#### Reading text

I am wary of making New Year’s Resolutions because occasionally I break them….all the time. My lists from when I was younger are cringy- ‘be more me’, ‘ask him out’ and the very ambiguous… ‘be cooler’. This year I have steered clear of any concrete goals, but have written in my 2014 diary that it would be a good idea to try out more of my own recipes.

So this week I have been obsessing over a very particular type of biscuit. In my days as an MA student, I would frequently stock up on biscuits to see me through that 3 am slump in the library. The 3am slump traditionally happened when I would realise that I had simply written ‘add footnote’ during the early stages of the essay. Being unable to recall where this came from, when I found or, or who I should attribute it too, it was traditional for me to shut my eyes, reach for the biscuits and just gently remind myself why I was doing a Masters anyway. Largely this would be because it was too bloody expensive to jack it in and become a plumber (genuinely respect and envy plumbers, and and I am dangerously under-qualified for this to be my dream), so I would continue, thinking about my other, brilliant life of fixing drain blockages and having loads of cash.

########
#### Supplied data

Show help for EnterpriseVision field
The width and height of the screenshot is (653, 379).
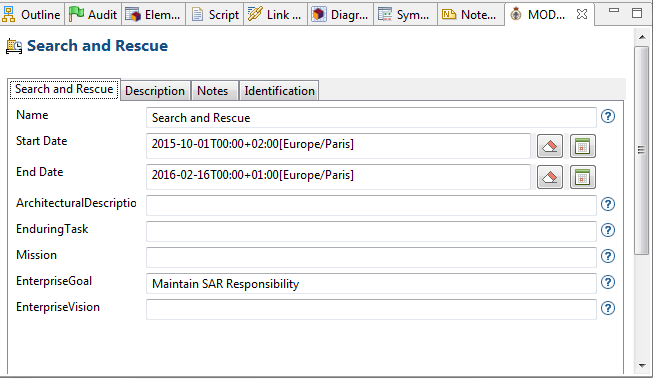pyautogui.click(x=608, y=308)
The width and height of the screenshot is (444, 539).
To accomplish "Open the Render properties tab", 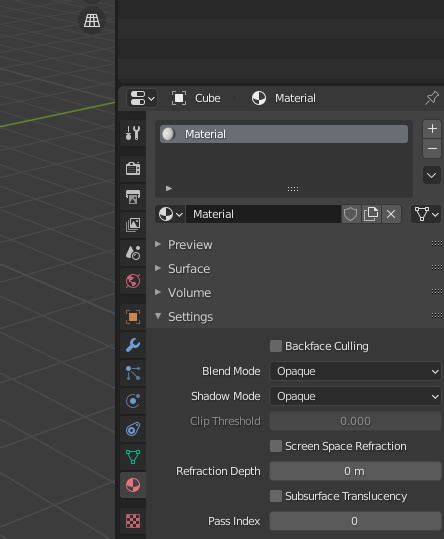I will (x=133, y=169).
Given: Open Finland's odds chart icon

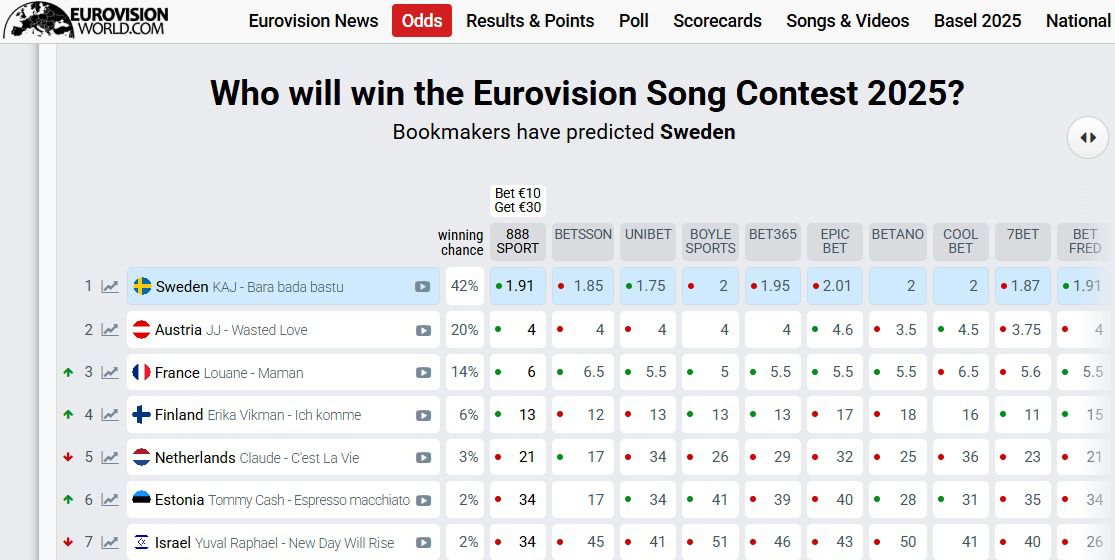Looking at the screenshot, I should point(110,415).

########
#### Supplied data

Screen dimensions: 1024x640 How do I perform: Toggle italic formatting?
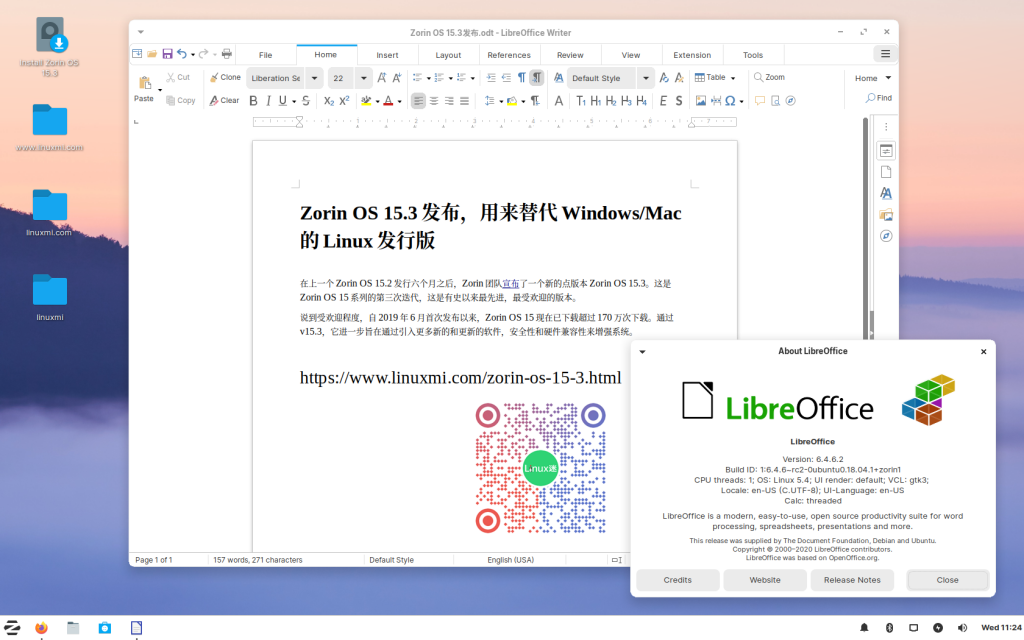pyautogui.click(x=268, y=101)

########

Given request 1 >>
The text about New Year's resolutions quotes the resolutions the writer listed when younger. List each of these resolutions.
Given request 2 >>
Write out the part of the text about New Year's resolutions starting with "I am wary of" and going on through "my own recipes.".

Correct result 1 >>
- be more me
- ask him out
- be cooler

Correct result 2 >>
I am wary of making New Year’s Resolutions because occasionally I break them….all the time. My lists from when I was younger are cringy- ‘be more me’, ‘ask him out’ and the very ambiguous… ‘be cooler’. This year I have steered clear of any concrete goals, but have written in my 2014 diary that it would be a good idea to try out more of my own recipes.